Task details:
Could you give again exactly, and only, the lines from the one holding "Given: Click plus icon for Break data field" through the end of the data, both ends included, with pictures left out?

Dataset entries
[Start of section]

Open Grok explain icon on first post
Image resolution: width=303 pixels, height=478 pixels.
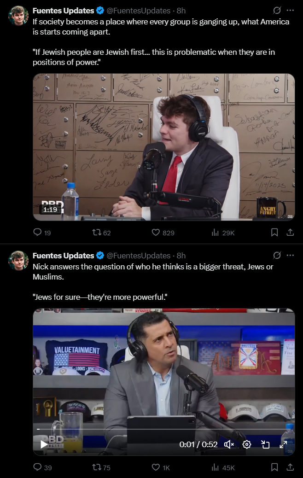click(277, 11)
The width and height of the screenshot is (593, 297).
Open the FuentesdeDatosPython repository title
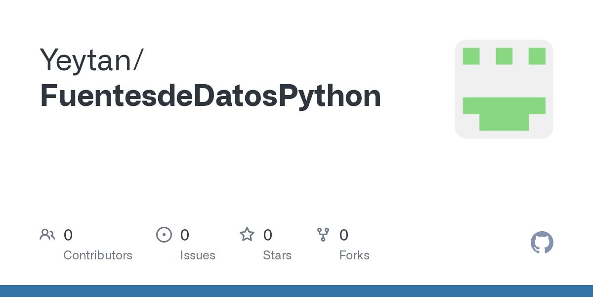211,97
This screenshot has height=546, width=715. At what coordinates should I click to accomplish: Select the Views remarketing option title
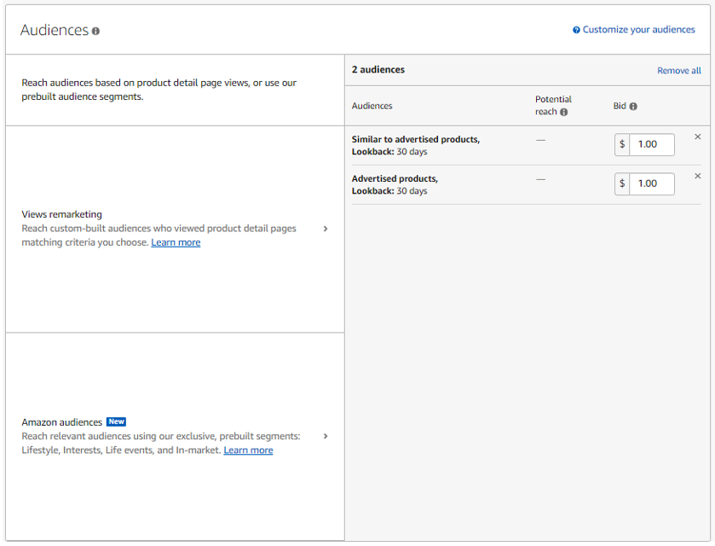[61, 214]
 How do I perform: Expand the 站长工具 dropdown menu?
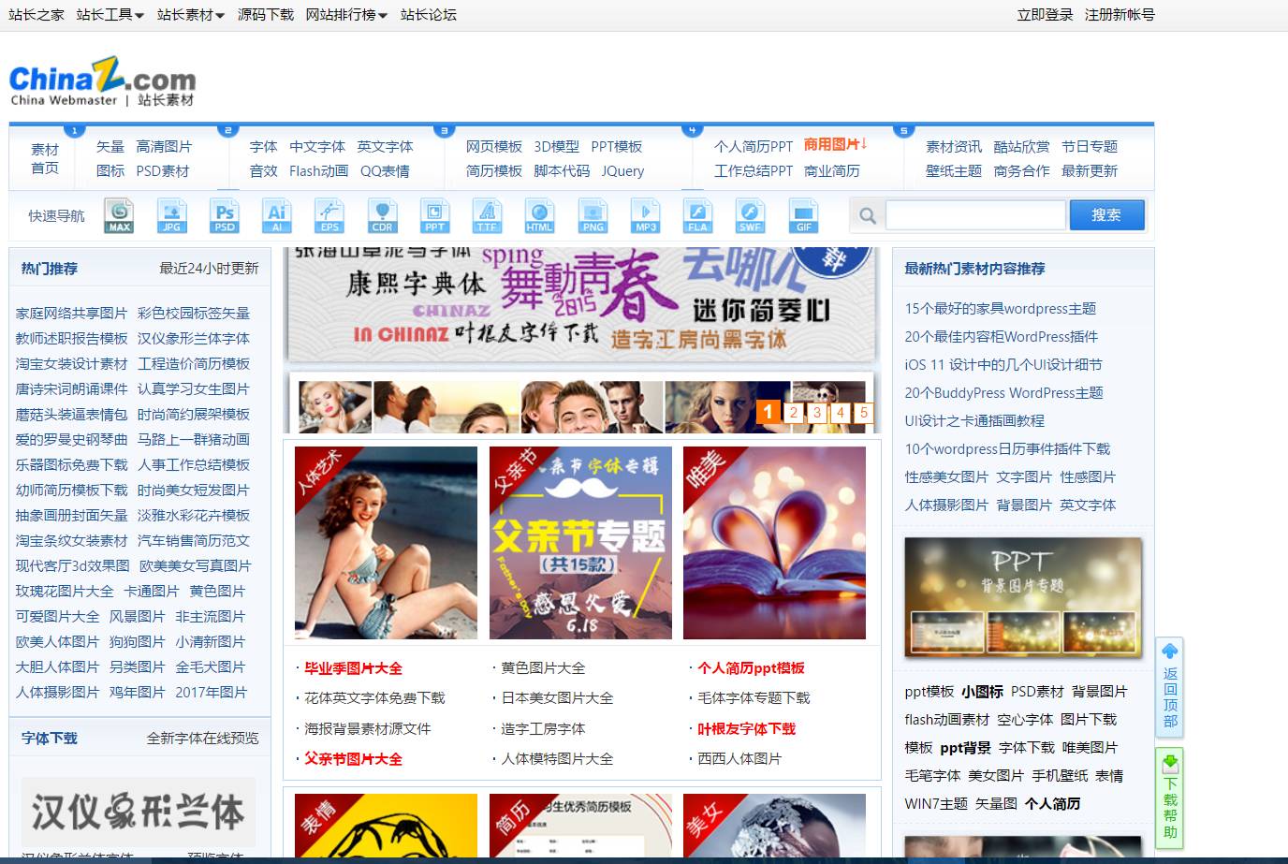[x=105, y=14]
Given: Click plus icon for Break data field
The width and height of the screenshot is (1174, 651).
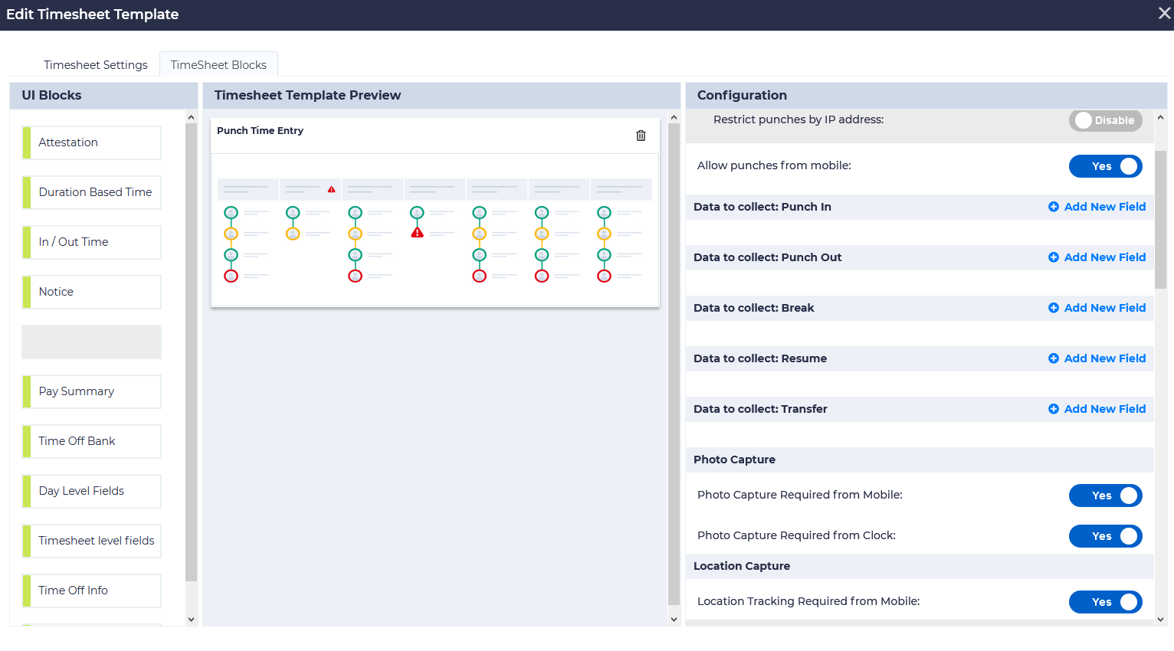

[End of section]

Answer box:
Given: Click plus icon for Break data field
The width and height of the screenshot is (1174, 651).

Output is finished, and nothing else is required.